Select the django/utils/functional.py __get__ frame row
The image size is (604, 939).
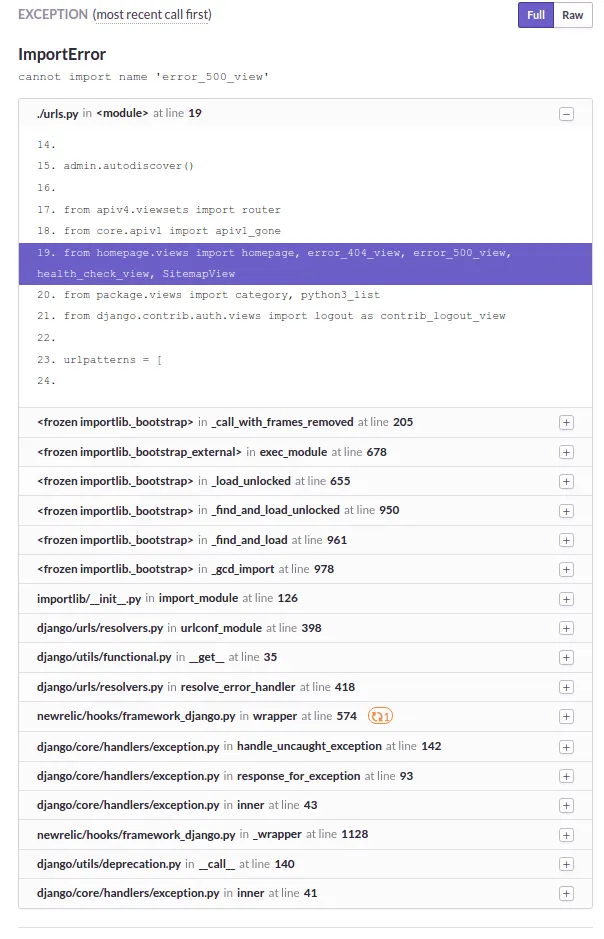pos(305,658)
^^^^
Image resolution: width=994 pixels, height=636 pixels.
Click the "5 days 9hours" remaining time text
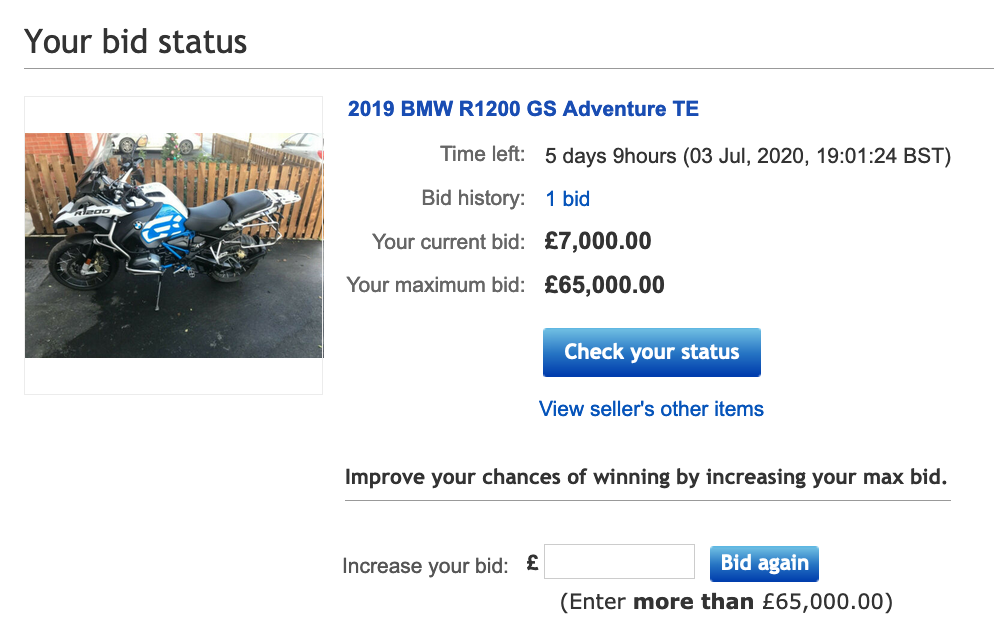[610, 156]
^^^^
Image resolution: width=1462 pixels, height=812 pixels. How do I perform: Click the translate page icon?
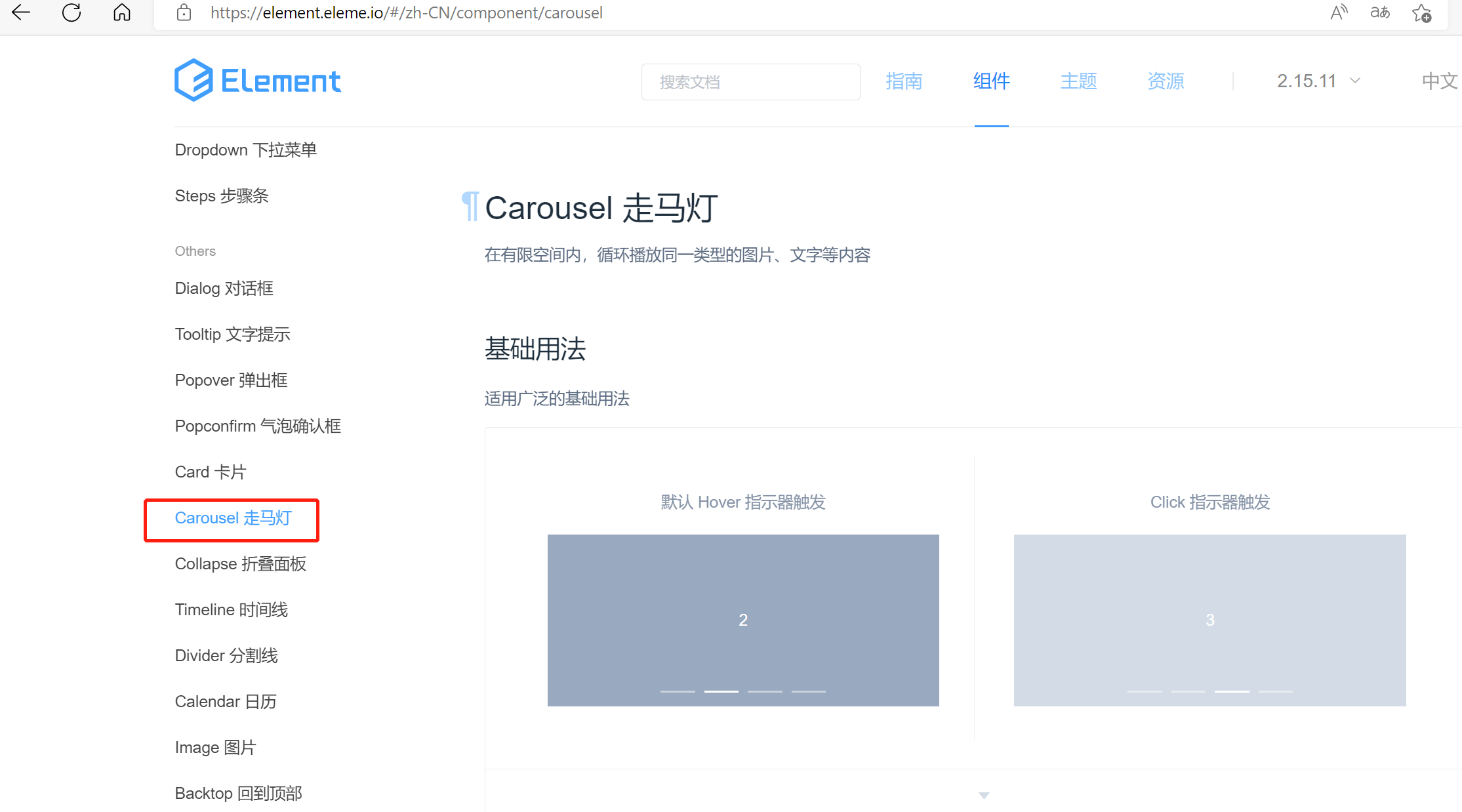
^^^^
PROBLEM REQUIREMENTS =>
In the listing, take the part that opens with the line containing "Select the django/utils/functional.py" and closes with the line containing "pos(305,658)". Rewrite it with "frame row" changed to "stack frame entry", leave everything else unchanged, and omit the pictures.

FINAL RESULT =>
Select the django/utils/functional.py __get__ stack frame entry
The image size is (604, 939).
pos(305,658)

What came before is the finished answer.